Police officials in Durham, U.K. are slated to roll out an artificial intelligence system designed to help the authorities determine whether or not a suspect should be kept in police custody.The system, known as the Harm Assessment Risk Tool (HART) will classify suspects as low, medium, or high risk offenders. The system has been previously tested by the police. The AI system has been trained to identify and profile offenders for five years. The system used the offenders’ criminal history in order to effectively classify the suspects.
In order to facilitate machine learning, experts fed the system data taken from Durham police records between 2008 and 2012. The researchers then tested the system in 2013. According to the results, the HART exhibited a 98 percent accuracy in identifying low risk perpetrators. The results also revealed that the system was 88 percent accurate in identifying high risk offenders. According to Sheena Urwin, Head of Criminal Justice at Durham Constabulary, suspects with no offending history had lower odds of being classified as high risk offenders. Urwin also projected that the system will be launched in the next two to three months.

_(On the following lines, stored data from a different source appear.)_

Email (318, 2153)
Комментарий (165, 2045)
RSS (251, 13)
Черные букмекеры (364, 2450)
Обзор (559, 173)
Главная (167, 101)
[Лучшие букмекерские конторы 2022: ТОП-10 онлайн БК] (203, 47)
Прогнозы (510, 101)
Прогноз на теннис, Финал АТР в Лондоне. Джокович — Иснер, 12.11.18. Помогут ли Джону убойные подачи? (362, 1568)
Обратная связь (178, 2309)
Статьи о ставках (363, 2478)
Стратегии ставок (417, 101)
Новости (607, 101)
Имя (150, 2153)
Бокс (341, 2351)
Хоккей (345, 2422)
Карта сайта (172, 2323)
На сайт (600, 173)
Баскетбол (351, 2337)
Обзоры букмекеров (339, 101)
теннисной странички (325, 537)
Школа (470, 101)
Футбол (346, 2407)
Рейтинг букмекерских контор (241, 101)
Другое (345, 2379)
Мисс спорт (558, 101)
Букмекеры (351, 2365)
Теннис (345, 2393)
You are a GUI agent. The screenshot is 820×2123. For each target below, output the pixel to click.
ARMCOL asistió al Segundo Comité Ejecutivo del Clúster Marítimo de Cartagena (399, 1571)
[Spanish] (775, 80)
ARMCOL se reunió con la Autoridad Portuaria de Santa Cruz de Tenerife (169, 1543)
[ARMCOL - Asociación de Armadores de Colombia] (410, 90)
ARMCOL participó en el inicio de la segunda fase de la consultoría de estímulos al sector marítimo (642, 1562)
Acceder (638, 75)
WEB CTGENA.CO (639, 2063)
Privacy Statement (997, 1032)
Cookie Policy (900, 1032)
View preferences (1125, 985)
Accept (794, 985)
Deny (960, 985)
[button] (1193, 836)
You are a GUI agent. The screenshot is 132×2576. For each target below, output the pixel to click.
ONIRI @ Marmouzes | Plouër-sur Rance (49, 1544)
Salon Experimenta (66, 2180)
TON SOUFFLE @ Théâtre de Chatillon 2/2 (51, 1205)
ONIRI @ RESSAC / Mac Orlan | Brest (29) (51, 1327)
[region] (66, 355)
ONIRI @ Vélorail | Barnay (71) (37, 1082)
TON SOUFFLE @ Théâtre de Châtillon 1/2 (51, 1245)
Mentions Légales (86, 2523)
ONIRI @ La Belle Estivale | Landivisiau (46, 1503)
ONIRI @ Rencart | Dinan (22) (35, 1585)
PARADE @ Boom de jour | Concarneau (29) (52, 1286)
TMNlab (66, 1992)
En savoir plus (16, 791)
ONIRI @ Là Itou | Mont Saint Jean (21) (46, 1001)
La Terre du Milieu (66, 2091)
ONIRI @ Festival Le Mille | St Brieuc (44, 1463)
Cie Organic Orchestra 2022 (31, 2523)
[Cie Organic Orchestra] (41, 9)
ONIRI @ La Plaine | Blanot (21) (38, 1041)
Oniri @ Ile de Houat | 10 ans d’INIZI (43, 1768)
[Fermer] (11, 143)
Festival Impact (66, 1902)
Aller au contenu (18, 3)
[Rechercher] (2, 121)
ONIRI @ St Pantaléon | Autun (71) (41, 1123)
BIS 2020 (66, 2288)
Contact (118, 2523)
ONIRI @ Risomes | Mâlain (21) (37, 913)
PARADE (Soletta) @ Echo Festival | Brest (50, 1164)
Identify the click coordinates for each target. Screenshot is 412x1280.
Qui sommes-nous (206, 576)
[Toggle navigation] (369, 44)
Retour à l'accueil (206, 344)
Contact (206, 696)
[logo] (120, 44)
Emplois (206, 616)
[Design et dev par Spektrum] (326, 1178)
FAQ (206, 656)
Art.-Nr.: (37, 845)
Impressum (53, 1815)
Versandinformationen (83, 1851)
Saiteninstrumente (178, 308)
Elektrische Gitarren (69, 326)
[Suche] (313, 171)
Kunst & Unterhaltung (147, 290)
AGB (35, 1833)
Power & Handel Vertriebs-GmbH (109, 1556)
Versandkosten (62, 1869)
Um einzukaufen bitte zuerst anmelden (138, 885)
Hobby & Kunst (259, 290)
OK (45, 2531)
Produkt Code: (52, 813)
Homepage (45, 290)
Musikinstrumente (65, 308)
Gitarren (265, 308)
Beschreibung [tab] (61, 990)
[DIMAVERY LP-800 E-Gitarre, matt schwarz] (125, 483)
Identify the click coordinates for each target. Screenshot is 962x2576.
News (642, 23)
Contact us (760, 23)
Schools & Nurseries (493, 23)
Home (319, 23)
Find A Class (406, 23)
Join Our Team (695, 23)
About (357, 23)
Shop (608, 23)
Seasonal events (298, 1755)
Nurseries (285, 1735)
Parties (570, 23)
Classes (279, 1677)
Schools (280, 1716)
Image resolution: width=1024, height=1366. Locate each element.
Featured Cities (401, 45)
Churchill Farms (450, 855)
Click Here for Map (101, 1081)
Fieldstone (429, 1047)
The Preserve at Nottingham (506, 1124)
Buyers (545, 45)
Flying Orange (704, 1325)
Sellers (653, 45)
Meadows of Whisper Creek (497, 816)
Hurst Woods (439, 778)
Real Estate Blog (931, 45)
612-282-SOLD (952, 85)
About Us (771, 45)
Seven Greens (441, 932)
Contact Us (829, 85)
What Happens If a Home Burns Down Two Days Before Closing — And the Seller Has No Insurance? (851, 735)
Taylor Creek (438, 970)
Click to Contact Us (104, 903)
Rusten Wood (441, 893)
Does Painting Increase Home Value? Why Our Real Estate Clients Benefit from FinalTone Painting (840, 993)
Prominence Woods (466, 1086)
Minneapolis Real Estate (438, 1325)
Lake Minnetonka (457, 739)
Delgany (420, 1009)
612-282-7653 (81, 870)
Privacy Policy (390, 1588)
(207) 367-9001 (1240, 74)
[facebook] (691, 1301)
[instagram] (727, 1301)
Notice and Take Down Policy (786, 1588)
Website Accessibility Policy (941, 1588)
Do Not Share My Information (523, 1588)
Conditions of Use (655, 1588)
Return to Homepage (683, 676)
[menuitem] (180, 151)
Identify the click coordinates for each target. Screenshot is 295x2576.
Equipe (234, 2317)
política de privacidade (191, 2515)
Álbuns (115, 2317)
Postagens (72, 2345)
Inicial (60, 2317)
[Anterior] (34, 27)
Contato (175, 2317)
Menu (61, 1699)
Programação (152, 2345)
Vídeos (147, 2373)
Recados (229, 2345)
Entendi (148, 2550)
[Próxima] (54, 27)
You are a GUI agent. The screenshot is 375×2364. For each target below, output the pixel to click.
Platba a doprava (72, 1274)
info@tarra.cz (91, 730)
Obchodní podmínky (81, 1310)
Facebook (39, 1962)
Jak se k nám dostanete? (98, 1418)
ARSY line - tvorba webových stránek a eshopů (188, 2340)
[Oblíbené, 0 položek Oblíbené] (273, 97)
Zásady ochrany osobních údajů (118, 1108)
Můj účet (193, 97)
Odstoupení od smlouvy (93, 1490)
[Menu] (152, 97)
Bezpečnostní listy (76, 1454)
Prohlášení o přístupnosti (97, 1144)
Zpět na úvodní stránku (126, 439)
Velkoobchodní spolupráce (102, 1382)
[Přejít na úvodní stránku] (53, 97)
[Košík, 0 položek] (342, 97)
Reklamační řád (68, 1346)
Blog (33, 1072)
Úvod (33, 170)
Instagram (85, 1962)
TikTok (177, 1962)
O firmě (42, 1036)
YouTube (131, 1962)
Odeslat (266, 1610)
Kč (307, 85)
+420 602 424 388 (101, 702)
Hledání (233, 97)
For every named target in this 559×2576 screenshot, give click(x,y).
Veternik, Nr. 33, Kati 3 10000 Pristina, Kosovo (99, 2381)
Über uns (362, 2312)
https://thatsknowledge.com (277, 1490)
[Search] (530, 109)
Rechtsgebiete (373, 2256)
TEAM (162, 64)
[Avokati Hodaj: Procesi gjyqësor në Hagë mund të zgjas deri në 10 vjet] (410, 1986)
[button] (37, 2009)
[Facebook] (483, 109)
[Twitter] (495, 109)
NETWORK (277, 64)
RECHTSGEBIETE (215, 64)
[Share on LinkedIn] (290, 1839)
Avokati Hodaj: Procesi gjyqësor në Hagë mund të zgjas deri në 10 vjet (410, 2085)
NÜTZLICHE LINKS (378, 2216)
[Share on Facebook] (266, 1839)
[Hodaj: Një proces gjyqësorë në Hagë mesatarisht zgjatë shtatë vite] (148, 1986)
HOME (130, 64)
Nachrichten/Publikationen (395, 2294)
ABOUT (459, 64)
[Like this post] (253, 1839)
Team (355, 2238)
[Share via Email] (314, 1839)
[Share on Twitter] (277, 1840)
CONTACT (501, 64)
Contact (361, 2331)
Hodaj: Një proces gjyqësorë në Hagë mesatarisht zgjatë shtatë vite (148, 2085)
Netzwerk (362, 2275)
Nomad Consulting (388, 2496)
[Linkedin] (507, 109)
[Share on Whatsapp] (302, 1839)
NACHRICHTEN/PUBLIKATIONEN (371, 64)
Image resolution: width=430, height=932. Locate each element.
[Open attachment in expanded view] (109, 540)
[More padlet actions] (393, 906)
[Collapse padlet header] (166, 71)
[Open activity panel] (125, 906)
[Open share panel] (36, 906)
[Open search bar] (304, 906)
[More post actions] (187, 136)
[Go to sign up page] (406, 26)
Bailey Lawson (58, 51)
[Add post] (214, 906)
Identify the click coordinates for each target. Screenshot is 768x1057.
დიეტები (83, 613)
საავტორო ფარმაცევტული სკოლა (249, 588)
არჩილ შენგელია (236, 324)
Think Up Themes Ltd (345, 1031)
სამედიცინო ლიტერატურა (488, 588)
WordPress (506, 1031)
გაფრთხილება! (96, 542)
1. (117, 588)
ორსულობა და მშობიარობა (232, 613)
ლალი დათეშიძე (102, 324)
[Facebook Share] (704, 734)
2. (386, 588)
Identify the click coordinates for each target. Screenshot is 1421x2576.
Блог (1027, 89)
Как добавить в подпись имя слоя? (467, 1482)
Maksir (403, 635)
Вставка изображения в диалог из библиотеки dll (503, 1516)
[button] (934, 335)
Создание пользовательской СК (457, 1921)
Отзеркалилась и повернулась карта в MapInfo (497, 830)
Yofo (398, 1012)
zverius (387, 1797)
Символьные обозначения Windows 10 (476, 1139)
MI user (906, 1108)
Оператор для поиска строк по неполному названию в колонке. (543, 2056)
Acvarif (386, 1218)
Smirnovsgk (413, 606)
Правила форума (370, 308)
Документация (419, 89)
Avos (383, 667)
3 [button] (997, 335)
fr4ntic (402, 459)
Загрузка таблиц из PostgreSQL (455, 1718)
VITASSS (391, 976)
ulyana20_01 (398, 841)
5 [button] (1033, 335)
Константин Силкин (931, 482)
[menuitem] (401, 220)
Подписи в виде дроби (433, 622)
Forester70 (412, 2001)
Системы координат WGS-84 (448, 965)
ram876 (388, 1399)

However, outside experts expressed concerns over the probability of racial bias in using the system. “The lack of transparency around this system is disturbing. If the police want to maintain public trust as technology develops, they need to be up front about exactly how it works. With people’s rights and safety at stake, Durham Police must open up about exactly what data this AI is using,” Political Scientist Professor Cary Coglianese was quoted in saying in BBC.com.
Reports on Durham Police’s plans to roll out the AI system spurred concerns, especially about human-based prejudices such as racism and sexism. A recent study published in Science demonstrated that AIs and devices were being taught to foster unwanted cultural stereotypes. As part of the study, the researchers examined millions of words searched online and assessed the semantic closeness of different terms were to each other. This, according to the experts, is how automatic translators utilize “machine learning” to determine the language’s meaning.
The study revealed that male names were more closely related to career-oriented terms, while female names were associated with family-oriented terms. The research team also found that male names were closely associated with maths and sciences, while female names were also strongly associated with artistic words. In addition, random subjects such as musical instruments and flowers were labeled pleasant words, while weapons and insects were unpleasant terms. Furthermore, word embeddings for European or American names were labeled pleasant terms. In contrast, word embeddings for African-American names were labeled unpleasant terms.
“Our work has implications for AI and machine learning because of the concern that these technologies may perpetuate cultural stereotypes. Our findings suggest that if we build an intelligent system that learns enough about the properties of language to be able to understand and produce it, in the process it will also acquire historical cultural associations, some of which can be objectionable. Already, popular online translation systems incorporate some of the biases we study. Further concerns may arise as AI is given agency in our society,” the researchers wrote.
“Our work suggests that behaviour can be driven by cultural history embedded in a term’s historic use. Such histories can evidently vary between languages. Before providing an explicit or institutional explanation for why individuals make prejudiced decisions, one must show that it was not a simple outcome of unthinking reproduction of statistical regularities absorbed with language…we must check whether simply learning language is sufficient to explain (some of) the observed transmission of prejudice,” the researchers added.